Manger beaucoup en une seule prise n’est pas la meilleure option. Pour une meilleure absorption ou encore limiter les problèmes de digestion, fractionner ses repas s’avèrent adaptés. Pour cela, placez des collations après chaque repas, par exemple à 10h, 16h et au coucher. De cette manière, vous pourrez plus facilement augmenter votre ration calorique journalière.

Grossir est difficile pour certaines morphologies comme les ectomorphes. Les collations sont donc la clé. Au fil des semaines, n’hésitez pas à augmenter la part de glucides. Prenons un exemple concret.

 

Alexandre, 30 ans, 1m75 pour 60  kg désire prendre 10 kg au cours de l’année pour se sentir mieux dans son corps. En calculant ses besoins caloriques journaliers, il a besoin de 2150 kcal pour maintenir son poids stable, ce qui correspond à sa diet actuelle. Pour grossir progressivement, il devra augmenter ses calories à hauteur de 15% soit environ 2470 kcal.

Outre les calories, Alexandre devra veiller à respecter ses macronutriments, à savoir les lipides, les protéines et bien sûr les glucides, servant d’ajustement caloriques.

Avant Après
Petit déjeuner Petit déjeuner
2 œufs 2 œufs
Tartines de pains 50g de flocons d’avoine
Jus d’orange / Café 50g de fromage blanc
Jus d’orange maison / Café
Collation
Barre Avoine et Whey
Déjeuner Déjeuner
100g de poulet 120g de poulet
100g de pâtes 100g de pâtes
2 cs d’huile d’olive 2 cs d’huile d’olive
1 fruit 1 fruit
Pré‐Training Collation
25g d’Impact Whey Protein Lait végétal / 50g de flocons d’avoine
25g d’Impact Whey Protein
1 fruit
Diner Diner
100g de poisson 100g de poisson
100g de riz 100g de riz
60g de fromage blanc 0% 100g de légumes
2 cs d’huile d’olive 1 cs d’huile d’olive
Collation
100g de fromage blanc 0%

2132kcal

Glucides 247g

Lipides 77g

Protéines 111g

2468kcal

Glucides 300g

Lipides 70g

Protéines 155g

Avant, en pesant 60kg, la diet d’Alexandre était excédentaire en lipides pour espérer prendre du poids.
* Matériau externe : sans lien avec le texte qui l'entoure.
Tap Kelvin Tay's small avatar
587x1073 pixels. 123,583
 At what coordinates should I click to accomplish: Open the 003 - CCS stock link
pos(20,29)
Les glucides, quant à eux, lui permettaient tout juste de maintenir son poids stable.

Après, Alexandre a fractionné ses repas. Il a augmenté ses glucides pour espérer prendre du poids ainsi que ses protéines pour construire de la masse musculaire. Il a diminué ses lipides afin de mieux correspondre à son poids de corps actuel de 70 kg.

Message à retenir

Chez certaines personnes, grossir permet de se sentir mieux dans sa tête, dans son corps ou d’augmenter ses performances sportives. En musculation, une prise de poids est le passage obligé pour prendre du muscle. Pour grossir, augmentez votre part de glucides. Ce sont eux qui changent la donne sur votre balance. Côté protéines, vérifiez que vous êtes aux alentours des 2g/kg de poids de corps et 1g/kg de poids de corps pour les lipides. Les collations vous permettent de fractionner vos repas et d’augmenter vos calories sans s’en apercevoir. Enfin, ne soyez pas pressé. Tout changement doit être progressif pour être réellement efficace. Il ne vous reste plus qu’à mettre en place votre plan alimentaire permettant une prise de poids réussie.